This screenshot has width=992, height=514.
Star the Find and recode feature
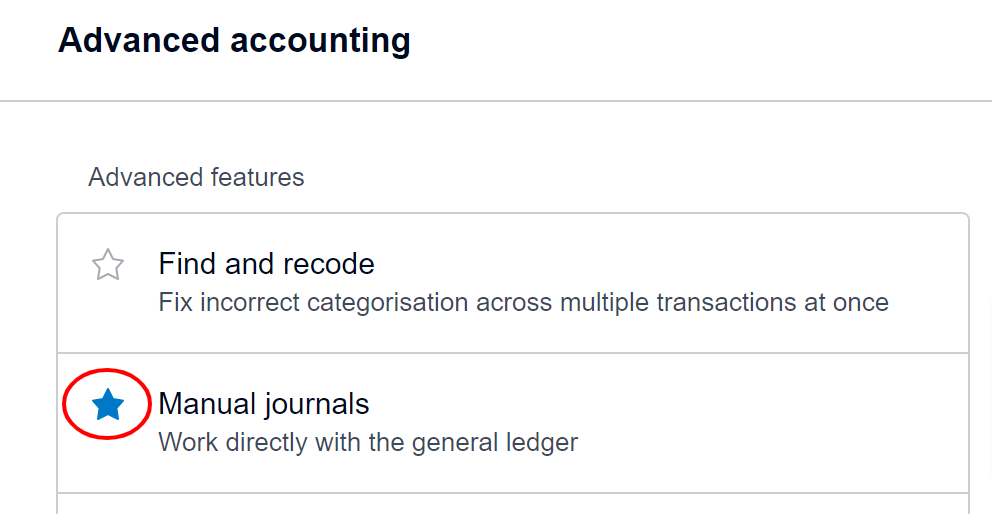pyautogui.click(x=108, y=265)
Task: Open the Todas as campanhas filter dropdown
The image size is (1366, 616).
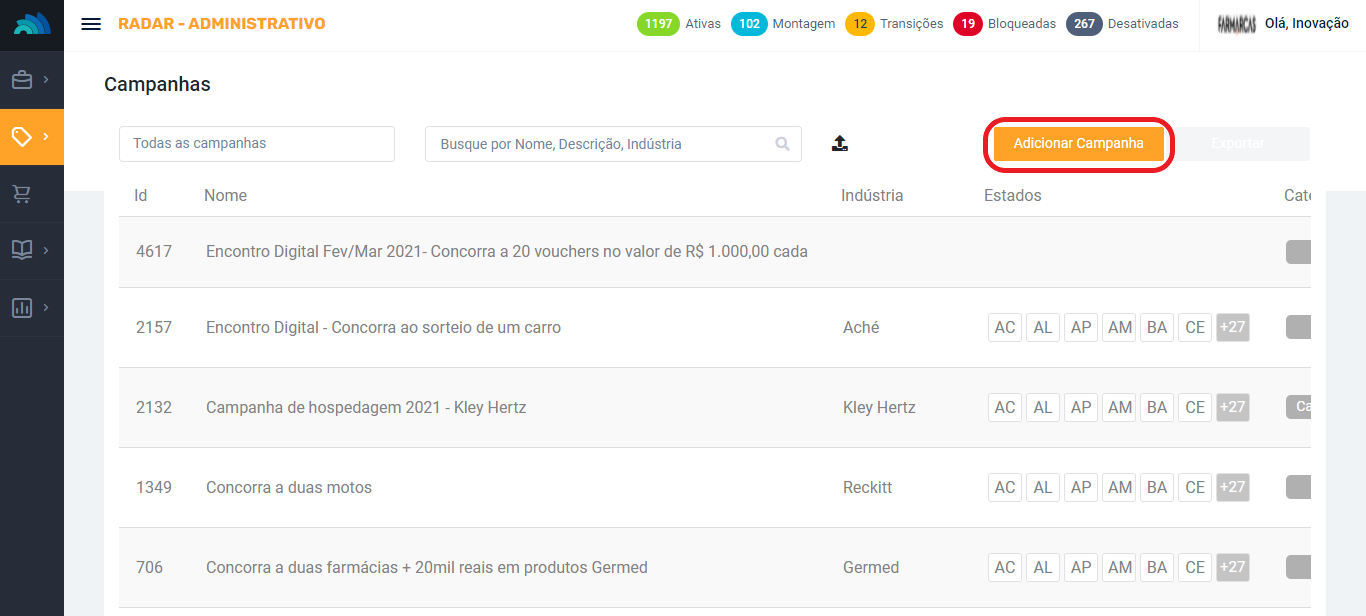Action: click(x=257, y=144)
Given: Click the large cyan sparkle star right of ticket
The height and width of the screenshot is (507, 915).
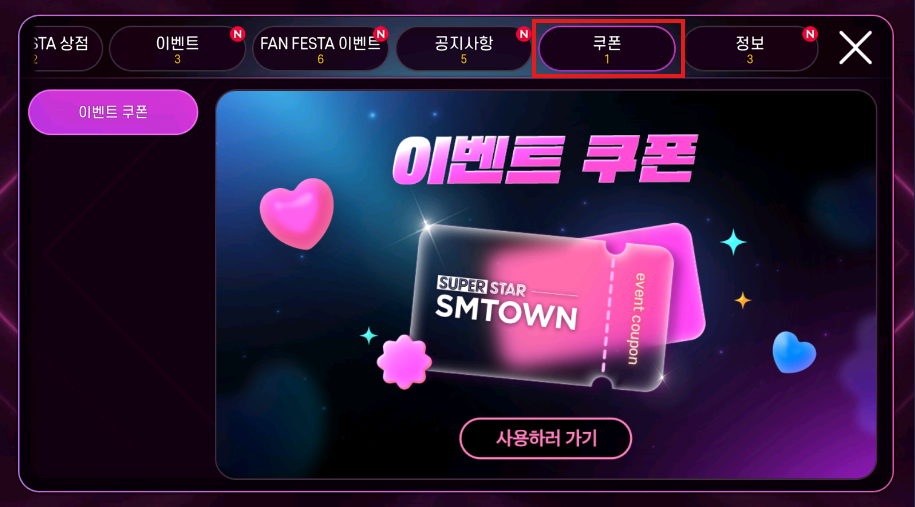Looking at the screenshot, I should (733, 242).
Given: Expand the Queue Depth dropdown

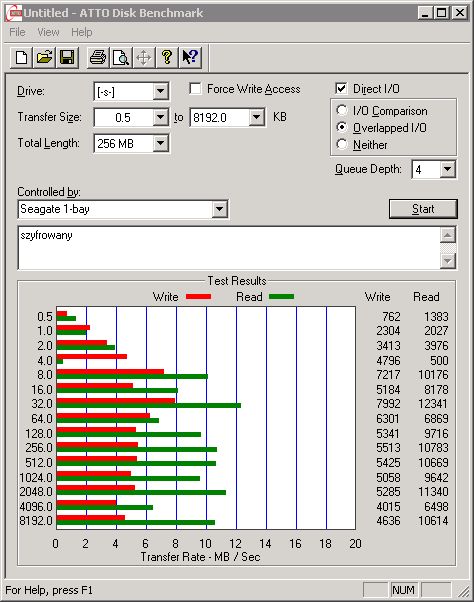Looking at the screenshot, I should coord(448,169).
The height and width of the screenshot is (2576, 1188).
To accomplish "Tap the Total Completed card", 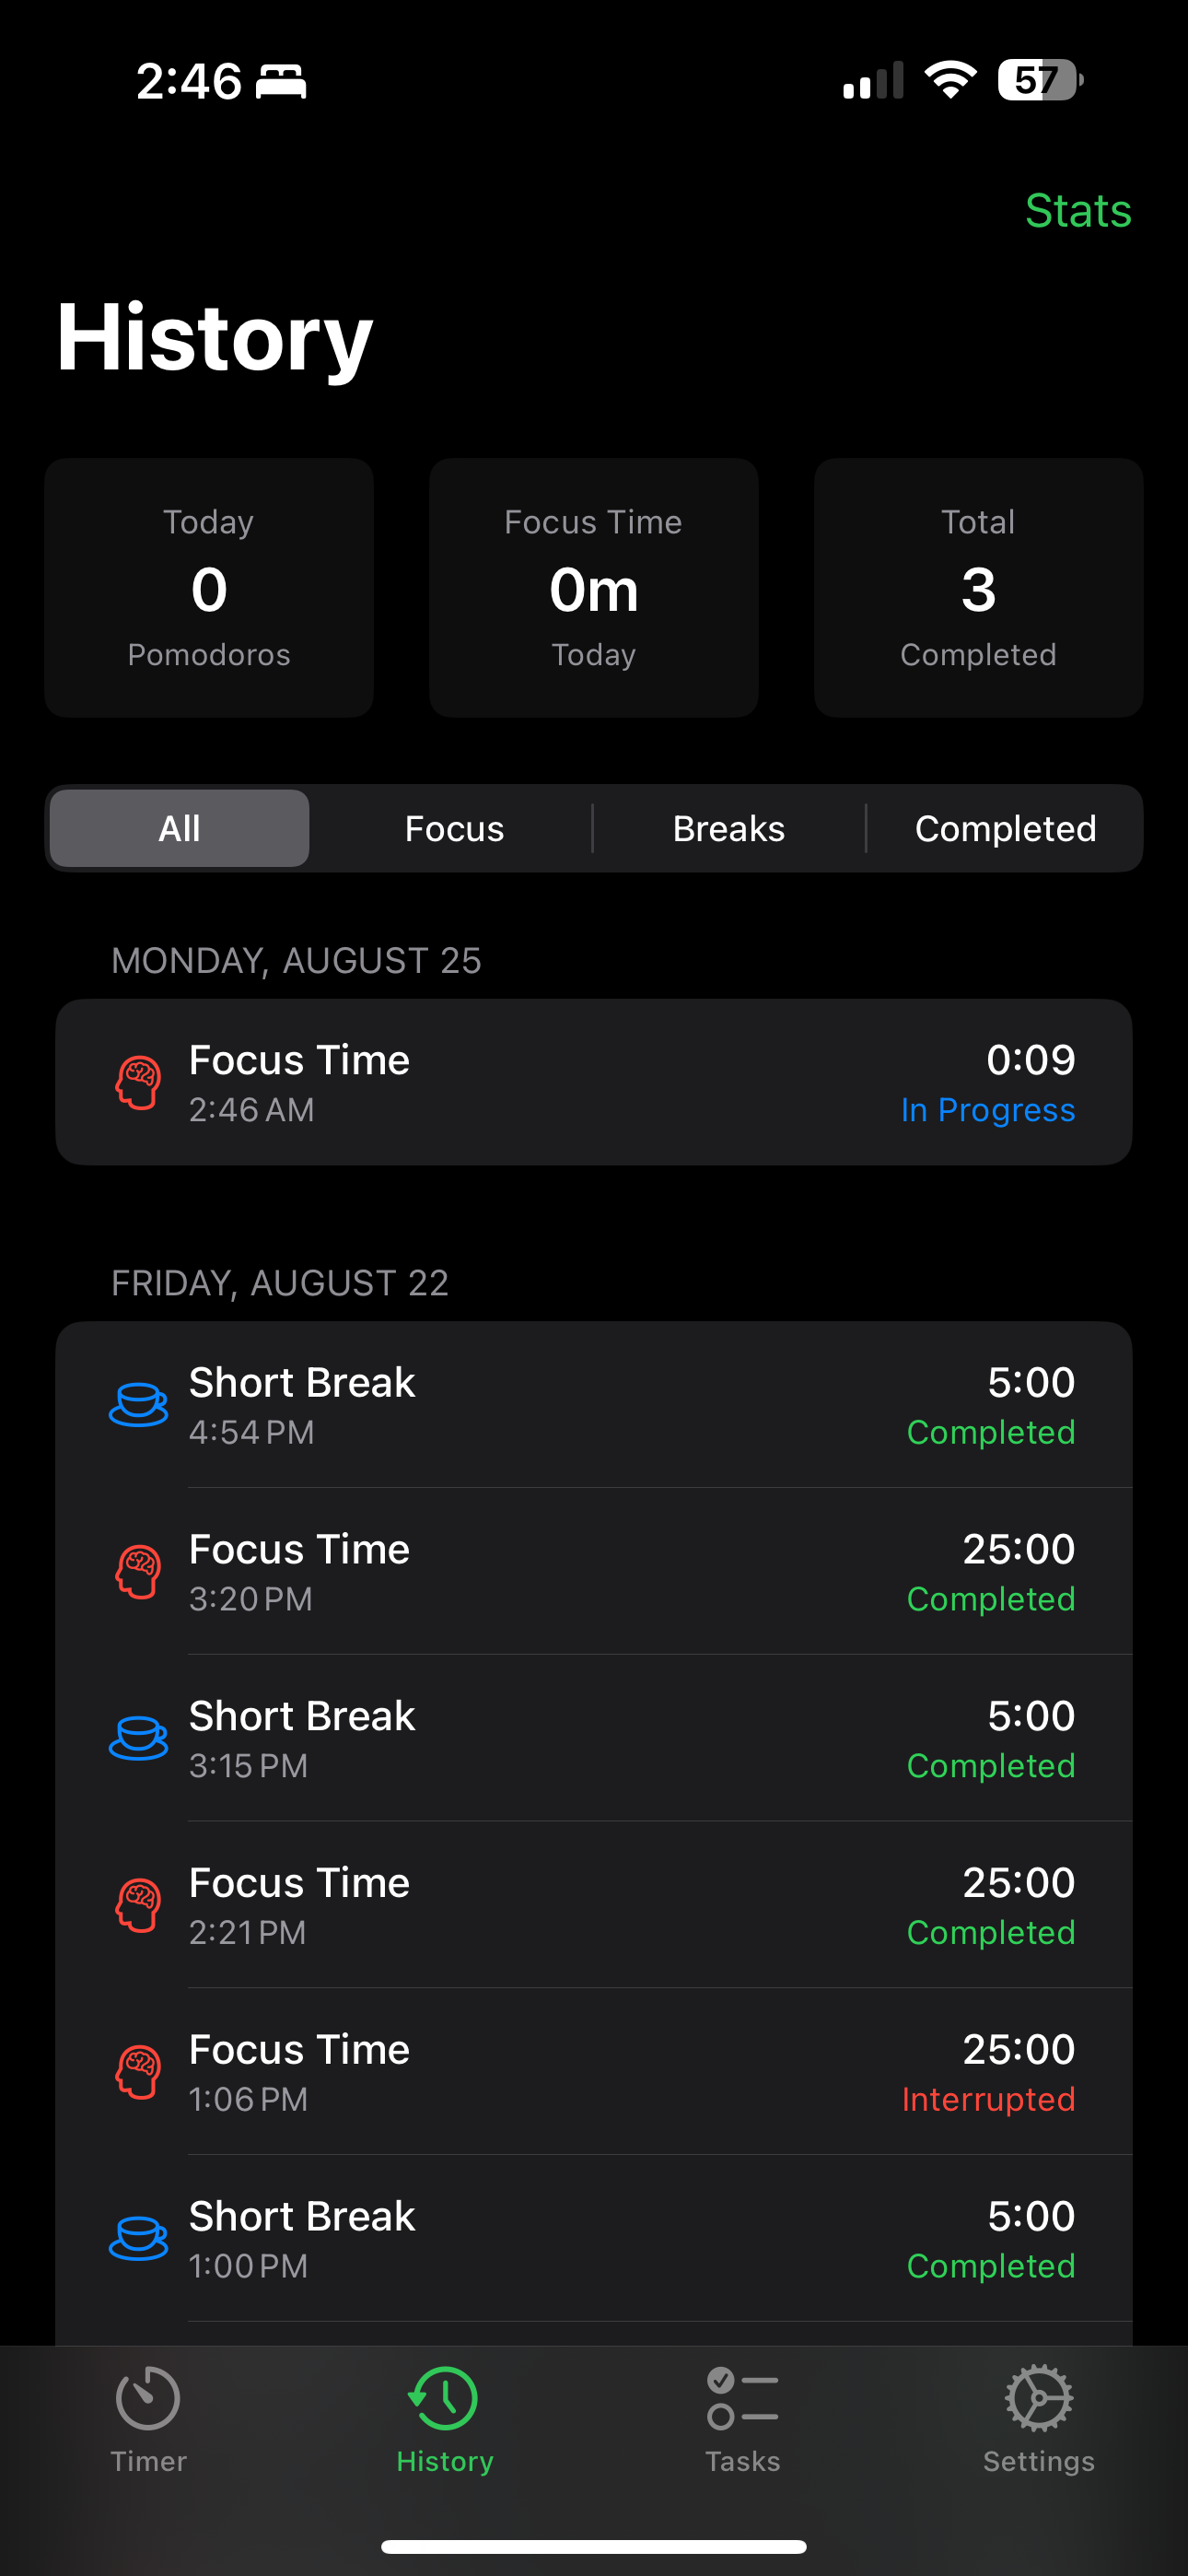I will click(x=978, y=587).
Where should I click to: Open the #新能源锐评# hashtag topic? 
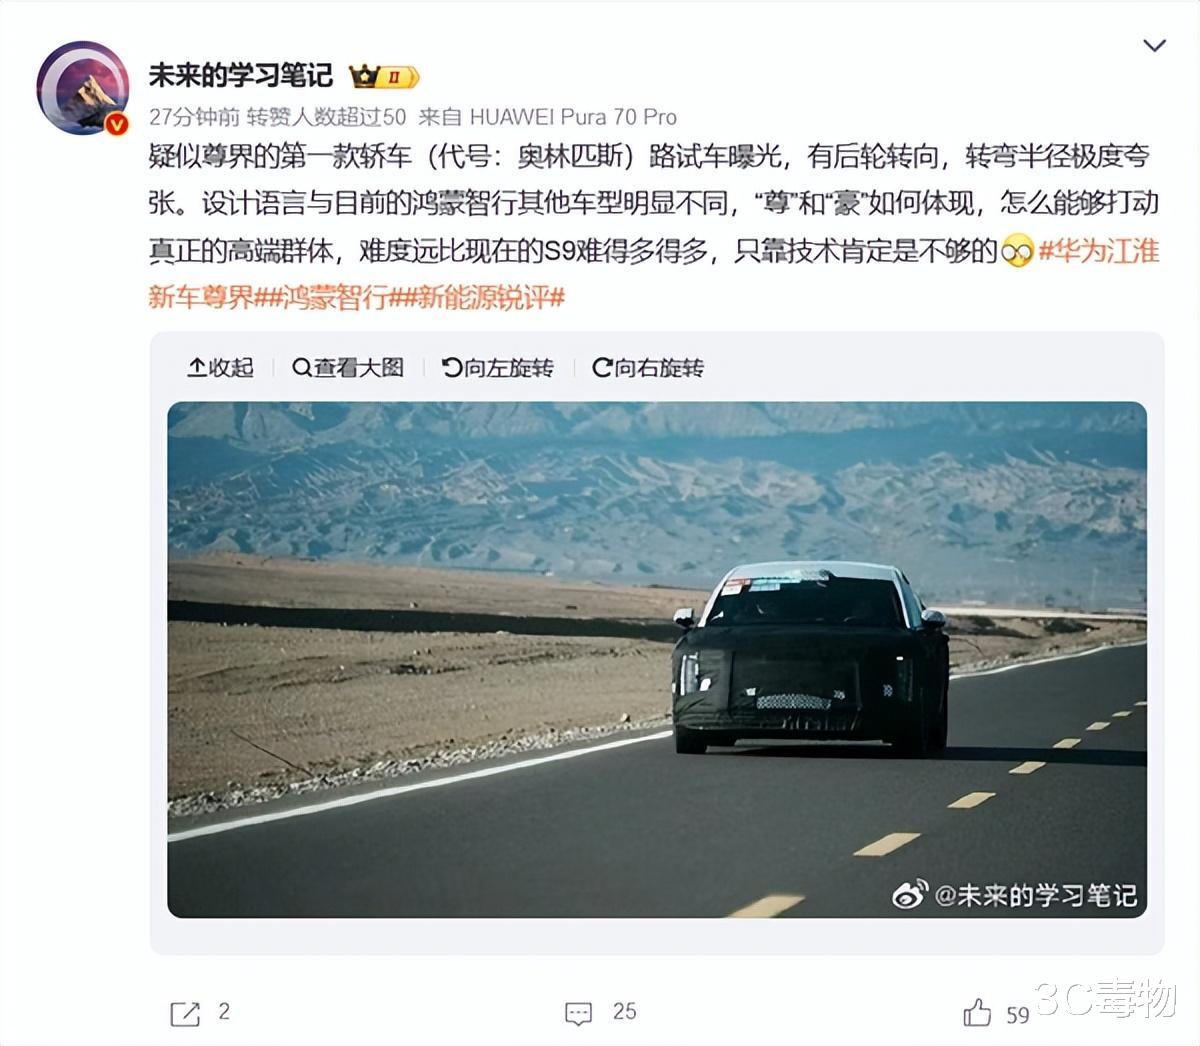[481, 297]
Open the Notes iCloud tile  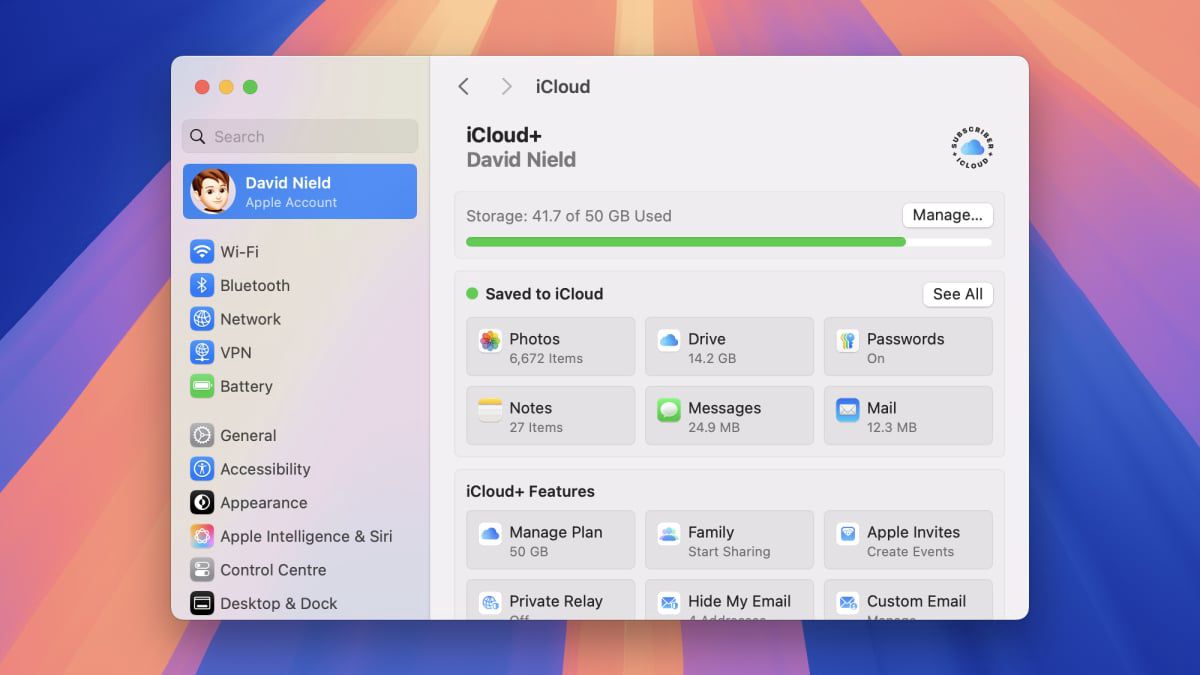coord(550,416)
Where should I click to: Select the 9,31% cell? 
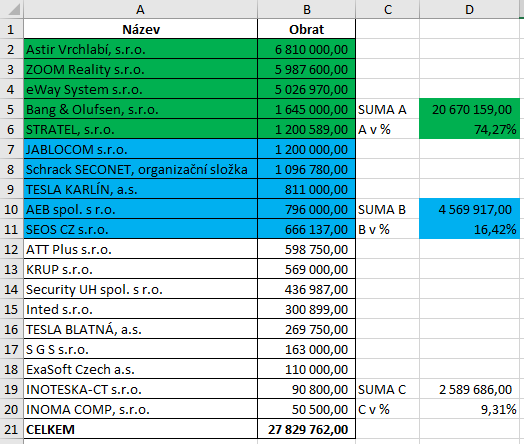point(469,409)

=-=-=

### STATED PROBLEM
Transcribe the listing above word for word, from its first line through the line containing "Action: click(x=257, y=144)", omitting the pictures.

### REPLY
This screenshot has width=992, height=514.
Star the Find and recode feature
pyautogui.click(x=108, y=265)
Task: Open the Todas as campanhas filter dropdown
The image size is (1366, 616).
Action: click(x=257, y=144)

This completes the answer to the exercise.